An exact copy of the data is required. No picture may appear in it.

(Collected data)
────────────────

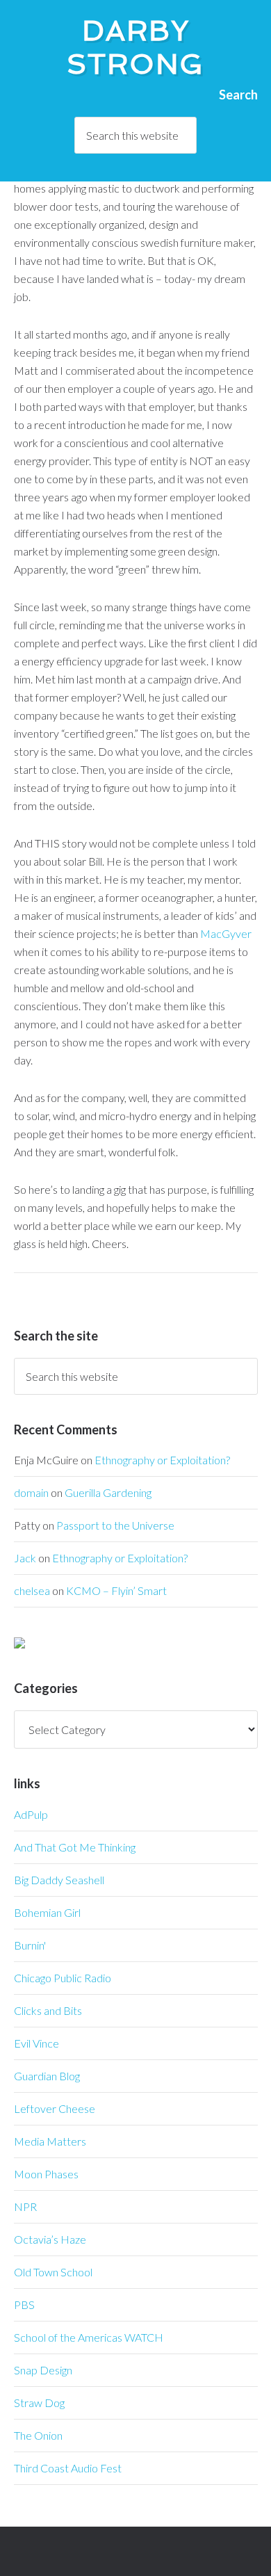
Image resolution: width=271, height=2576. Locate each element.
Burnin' (30, 1945)
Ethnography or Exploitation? (162, 1459)
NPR (25, 2206)
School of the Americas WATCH (88, 2337)
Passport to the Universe (115, 1525)
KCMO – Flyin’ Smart (116, 1590)
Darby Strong (135, 47)
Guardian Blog (47, 2075)
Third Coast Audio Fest (68, 2467)
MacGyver (226, 933)
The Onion (38, 2435)
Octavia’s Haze (50, 2239)
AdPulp (31, 1814)
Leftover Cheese (54, 2108)
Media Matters (50, 2141)
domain (31, 1492)
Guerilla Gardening (108, 1492)
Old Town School (53, 2271)
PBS (24, 2304)
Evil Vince (36, 2043)
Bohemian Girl (47, 1912)
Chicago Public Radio (62, 1977)
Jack (25, 1557)
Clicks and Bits (48, 2010)
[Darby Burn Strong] (19, 1644)
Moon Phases (46, 2173)
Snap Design (43, 2369)
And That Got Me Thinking (75, 1847)
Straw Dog (39, 2402)
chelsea (32, 1590)
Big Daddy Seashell (59, 1879)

────────────────

* RESPONSE AREA *
Image resolution: width=271, height=2576. Locate each element.
Burnin' (30, 1945)
Ethnography or Exploitation? (162, 1459)
NPR (25, 2206)
School of the Americas WATCH (88, 2337)
Passport to the Universe (115, 1525)
KCMO – Flyin’ Smart (116, 1590)
Darby Strong (135, 47)
Guardian Blog (47, 2075)
Third Coast Audio Fest (68, 2467)
MacGyver (226, 933)
The Onion (38, 2435)
Octavia’s Haze (50, 2239)
AdPulp (31, 1814)
Leftover Cheese (54, 2108)
Media Matters (50, 2141)
domain (31, 1492)
Guerilla Gardening (108, 1492)
Old Town School (53, 2271)
PBS (24, 2304)
Evil Vince (36, 2043)
Bohemian Girl (47, 1912)
Chicago Public Radio (62, 1977)
Jack (25, 1557)
Clicks and Bits (48, 2010)
[Darby Burn Strong] (19, 1644)
Moon Phases (46, 2173)
Snap Design (43, 2369)
And That Got Me Thinking (75, 1847)
Straw Dog (39, 2402)
chelsea (32, 1590)
Big Daddy Seashell (59, 1879)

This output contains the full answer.